Obviously, MDC is a mess right now. We’re making headway on understanding the problem — or, at least, understanding what we need to understand.
For some reason, a specific process on the two servers that host MDC is racing out of control; within seconds of startup, it’s chewing up essentially every single cycle of processor time. We don’t yet know why.
We have a plan of attack for hopefully learning why this is happening. It also so happens that this plan may help alleviate the problem somewhat while we continue to analyze the situation.
There are three key problems at hand, all happening at once:
- We’re running MindTouch 9.08.3 at the moment, and need to upgrade to 9.12.2. That version offers performance and stability improvements.

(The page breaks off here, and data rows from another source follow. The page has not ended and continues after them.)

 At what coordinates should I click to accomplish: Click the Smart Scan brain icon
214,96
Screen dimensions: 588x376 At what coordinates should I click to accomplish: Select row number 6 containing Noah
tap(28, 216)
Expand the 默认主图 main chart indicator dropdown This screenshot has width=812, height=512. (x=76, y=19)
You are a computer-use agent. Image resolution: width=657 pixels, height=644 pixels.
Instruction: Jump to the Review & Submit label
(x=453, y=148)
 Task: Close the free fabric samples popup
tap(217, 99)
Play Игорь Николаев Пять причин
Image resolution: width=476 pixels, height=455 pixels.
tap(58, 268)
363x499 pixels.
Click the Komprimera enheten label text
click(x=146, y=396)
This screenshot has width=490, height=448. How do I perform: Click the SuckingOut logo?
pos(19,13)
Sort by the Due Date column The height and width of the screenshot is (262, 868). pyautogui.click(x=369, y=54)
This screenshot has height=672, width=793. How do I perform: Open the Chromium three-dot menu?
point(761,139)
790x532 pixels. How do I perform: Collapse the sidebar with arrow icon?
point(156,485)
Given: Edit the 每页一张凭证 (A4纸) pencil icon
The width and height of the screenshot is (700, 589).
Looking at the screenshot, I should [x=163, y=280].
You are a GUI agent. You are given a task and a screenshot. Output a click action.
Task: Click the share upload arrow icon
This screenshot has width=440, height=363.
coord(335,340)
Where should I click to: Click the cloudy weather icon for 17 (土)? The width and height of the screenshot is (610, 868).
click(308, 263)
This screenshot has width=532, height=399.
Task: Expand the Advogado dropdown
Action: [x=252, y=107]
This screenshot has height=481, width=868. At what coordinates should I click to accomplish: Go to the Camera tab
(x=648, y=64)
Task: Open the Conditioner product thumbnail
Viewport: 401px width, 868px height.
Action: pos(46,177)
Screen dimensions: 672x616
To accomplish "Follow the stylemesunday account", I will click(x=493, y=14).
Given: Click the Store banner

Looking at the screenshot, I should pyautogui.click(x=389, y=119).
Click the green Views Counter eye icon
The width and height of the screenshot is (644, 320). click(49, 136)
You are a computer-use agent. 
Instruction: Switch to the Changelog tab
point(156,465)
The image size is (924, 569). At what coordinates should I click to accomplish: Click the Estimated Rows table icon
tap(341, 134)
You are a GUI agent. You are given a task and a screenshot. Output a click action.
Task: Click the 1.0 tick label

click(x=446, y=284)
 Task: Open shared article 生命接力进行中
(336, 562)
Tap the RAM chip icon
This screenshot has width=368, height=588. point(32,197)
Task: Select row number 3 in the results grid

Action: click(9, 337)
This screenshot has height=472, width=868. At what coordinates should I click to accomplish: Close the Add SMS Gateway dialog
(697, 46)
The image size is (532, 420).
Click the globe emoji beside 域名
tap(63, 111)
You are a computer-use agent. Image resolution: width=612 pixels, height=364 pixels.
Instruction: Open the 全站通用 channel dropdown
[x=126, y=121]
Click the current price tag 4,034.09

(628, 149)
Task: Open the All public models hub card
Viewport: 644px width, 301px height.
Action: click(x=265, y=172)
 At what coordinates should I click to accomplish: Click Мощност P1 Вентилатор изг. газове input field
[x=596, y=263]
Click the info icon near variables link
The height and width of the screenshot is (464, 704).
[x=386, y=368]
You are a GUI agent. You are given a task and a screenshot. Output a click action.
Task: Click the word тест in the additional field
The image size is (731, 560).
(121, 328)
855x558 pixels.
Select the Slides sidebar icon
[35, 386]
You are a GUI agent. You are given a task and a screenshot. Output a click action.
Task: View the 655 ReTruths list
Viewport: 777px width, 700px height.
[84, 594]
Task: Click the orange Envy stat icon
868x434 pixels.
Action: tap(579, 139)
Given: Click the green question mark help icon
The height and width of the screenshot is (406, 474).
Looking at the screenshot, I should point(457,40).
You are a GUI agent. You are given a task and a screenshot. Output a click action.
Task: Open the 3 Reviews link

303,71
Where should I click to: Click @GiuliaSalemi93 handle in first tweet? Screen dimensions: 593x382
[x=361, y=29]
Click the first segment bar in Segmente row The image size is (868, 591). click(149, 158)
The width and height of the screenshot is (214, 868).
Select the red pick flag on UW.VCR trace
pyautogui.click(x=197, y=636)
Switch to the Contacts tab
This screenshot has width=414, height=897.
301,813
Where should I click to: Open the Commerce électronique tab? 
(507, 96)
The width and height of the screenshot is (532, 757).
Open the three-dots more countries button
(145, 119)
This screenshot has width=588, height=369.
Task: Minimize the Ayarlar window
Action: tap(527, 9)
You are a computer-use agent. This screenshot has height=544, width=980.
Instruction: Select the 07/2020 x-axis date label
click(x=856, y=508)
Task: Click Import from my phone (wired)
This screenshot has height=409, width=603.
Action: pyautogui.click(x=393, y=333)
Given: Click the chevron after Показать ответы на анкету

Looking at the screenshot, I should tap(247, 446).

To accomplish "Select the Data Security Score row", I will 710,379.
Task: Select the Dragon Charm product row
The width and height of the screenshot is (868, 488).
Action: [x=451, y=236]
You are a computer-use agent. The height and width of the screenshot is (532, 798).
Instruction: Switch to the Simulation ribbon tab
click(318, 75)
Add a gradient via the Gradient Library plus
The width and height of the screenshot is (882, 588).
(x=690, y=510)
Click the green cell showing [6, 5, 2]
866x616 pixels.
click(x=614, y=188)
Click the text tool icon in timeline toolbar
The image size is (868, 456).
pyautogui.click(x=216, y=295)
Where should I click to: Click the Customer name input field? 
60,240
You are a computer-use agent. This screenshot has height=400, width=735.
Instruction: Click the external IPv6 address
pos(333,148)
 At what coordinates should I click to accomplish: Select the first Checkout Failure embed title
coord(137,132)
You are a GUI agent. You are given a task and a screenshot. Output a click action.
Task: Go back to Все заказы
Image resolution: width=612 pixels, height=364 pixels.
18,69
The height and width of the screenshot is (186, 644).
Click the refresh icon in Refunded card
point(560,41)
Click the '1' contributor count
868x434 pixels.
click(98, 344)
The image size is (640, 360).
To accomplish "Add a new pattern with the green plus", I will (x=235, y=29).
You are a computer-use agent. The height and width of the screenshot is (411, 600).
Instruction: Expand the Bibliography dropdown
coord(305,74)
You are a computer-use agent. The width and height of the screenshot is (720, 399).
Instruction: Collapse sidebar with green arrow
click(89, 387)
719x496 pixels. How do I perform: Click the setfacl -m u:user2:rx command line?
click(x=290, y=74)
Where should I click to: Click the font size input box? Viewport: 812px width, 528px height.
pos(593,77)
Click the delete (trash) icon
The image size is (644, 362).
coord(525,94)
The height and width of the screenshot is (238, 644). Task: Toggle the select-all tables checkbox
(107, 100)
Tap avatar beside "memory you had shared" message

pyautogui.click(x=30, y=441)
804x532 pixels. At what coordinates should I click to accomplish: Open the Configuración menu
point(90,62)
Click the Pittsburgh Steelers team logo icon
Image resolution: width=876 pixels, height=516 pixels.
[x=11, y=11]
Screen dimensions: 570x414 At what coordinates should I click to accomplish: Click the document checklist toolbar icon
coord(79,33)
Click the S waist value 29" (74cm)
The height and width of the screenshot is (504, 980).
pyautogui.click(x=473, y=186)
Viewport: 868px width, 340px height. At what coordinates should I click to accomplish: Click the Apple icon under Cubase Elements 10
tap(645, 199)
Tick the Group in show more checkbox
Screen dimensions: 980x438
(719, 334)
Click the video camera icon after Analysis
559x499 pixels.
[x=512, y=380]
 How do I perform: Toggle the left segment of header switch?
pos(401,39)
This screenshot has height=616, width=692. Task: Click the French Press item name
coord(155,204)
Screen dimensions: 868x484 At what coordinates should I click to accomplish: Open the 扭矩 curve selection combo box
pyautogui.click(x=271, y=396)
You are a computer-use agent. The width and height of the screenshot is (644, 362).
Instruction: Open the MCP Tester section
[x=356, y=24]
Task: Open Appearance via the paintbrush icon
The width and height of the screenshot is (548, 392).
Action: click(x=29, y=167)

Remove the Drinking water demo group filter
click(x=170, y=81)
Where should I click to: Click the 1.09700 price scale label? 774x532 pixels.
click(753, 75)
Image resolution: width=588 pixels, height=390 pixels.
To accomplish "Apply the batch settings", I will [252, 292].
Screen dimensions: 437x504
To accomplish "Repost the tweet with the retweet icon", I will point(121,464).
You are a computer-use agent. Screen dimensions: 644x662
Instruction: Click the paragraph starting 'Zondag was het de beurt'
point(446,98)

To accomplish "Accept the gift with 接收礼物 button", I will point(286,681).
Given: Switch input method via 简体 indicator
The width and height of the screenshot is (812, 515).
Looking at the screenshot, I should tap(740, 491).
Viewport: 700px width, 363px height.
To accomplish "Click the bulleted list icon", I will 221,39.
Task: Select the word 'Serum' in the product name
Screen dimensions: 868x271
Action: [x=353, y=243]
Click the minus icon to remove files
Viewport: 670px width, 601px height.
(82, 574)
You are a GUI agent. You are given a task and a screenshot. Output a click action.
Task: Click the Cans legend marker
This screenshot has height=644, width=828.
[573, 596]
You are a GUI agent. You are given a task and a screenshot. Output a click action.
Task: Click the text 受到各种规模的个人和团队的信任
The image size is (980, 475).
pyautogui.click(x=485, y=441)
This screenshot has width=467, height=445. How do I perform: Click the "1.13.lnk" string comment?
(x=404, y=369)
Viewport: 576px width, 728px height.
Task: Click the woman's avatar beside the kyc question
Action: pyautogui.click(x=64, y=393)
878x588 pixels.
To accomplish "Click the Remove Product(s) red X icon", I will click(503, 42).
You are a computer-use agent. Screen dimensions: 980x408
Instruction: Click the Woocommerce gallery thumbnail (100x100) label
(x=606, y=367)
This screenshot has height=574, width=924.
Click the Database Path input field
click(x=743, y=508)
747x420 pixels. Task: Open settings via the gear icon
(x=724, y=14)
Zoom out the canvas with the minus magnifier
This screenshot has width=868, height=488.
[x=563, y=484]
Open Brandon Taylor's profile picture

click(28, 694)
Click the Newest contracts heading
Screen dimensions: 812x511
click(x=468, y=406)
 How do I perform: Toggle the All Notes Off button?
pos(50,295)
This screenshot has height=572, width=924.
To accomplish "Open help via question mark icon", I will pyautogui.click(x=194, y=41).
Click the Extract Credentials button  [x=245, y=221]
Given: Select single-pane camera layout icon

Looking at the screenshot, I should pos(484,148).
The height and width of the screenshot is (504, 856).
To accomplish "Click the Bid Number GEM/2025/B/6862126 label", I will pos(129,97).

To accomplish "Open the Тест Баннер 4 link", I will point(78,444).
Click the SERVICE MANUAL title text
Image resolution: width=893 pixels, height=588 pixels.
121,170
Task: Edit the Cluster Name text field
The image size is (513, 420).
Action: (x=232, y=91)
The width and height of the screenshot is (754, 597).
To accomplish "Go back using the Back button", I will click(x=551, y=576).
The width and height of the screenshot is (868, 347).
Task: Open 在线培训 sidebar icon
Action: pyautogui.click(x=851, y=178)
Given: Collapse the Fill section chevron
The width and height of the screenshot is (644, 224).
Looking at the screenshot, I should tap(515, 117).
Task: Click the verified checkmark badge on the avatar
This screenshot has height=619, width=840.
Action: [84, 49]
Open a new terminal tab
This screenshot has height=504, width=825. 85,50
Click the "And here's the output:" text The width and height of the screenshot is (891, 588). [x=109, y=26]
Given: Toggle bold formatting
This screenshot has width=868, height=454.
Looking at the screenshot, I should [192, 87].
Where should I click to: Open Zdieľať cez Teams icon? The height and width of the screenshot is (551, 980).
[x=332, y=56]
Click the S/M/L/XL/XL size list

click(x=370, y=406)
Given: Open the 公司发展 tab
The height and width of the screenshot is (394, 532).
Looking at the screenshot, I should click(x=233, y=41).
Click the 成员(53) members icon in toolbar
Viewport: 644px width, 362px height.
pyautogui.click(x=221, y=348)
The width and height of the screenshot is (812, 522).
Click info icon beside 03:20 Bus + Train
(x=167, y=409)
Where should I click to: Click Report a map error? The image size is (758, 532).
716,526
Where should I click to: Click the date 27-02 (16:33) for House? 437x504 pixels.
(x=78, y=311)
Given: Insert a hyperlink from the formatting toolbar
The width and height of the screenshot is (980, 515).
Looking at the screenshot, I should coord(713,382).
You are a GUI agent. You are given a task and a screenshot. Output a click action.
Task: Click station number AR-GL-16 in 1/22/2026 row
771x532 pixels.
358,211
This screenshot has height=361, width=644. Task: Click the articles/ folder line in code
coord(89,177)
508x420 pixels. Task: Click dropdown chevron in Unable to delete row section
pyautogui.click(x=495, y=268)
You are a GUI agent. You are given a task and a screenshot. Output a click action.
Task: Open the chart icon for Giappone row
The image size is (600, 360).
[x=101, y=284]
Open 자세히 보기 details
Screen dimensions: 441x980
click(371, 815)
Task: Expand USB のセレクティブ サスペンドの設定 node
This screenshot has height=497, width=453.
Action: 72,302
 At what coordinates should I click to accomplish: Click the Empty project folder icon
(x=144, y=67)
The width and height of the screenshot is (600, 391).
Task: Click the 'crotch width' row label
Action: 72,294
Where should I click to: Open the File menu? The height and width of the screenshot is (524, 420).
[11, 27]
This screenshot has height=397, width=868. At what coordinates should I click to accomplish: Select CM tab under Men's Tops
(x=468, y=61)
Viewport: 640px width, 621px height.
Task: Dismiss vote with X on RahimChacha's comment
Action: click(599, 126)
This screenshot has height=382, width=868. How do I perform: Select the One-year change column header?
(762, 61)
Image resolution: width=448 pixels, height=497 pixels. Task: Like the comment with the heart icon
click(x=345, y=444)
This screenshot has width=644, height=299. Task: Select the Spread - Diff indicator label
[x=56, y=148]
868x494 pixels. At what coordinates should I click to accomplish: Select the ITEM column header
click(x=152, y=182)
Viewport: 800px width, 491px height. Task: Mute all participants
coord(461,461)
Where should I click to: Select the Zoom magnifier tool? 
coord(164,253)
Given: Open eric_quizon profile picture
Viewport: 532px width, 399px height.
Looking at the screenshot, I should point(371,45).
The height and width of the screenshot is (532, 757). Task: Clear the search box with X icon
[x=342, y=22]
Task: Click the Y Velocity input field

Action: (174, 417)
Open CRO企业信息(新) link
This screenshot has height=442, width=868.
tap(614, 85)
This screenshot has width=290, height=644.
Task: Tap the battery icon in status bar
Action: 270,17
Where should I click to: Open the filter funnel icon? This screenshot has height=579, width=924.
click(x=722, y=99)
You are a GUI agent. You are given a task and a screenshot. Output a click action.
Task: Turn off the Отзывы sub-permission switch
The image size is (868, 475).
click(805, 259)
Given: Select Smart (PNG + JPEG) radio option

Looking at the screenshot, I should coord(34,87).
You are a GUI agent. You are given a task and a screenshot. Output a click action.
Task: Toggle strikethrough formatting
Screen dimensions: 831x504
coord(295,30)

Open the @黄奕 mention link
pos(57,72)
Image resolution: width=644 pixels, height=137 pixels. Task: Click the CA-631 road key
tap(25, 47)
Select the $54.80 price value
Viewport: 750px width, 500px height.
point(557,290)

- We had hoped that upgrading to MindTouch 9.12.2 would resolve our problems; however, it appears that we have some sort of configuration problem, which is not just the cause of our problems on 9.08.3, but are actually somehow exacerbated by the upgrade to 9.12.2, resulting in a completely unusable system post-upgrade.
- So we need to figure out what this configuration issue is and resolve it, then do the upgrade again; in theory, this should resolve our problems fairly well.
This is all easier said than done. As far as we — and the folks at MindTouch — can tell, our configuration is generally okay. There are some settings we previously did not have correct, but even after fixing them, performance is still woefully unacceptable.
So the next step is to set up a third machine in addition to the two we currently have running MDC. It will have some additional profiling tools installed, and some percentage of our traffic will be directed to that machine for analysis.
Some of the details of this plan are subject to change, and I’m intentionally being a little vague since we’re still sorting out the specifics and I’m not entirely clear on some of the details yet. We’re having more meetings over the next couple of days to finalize the plan and get things rolling.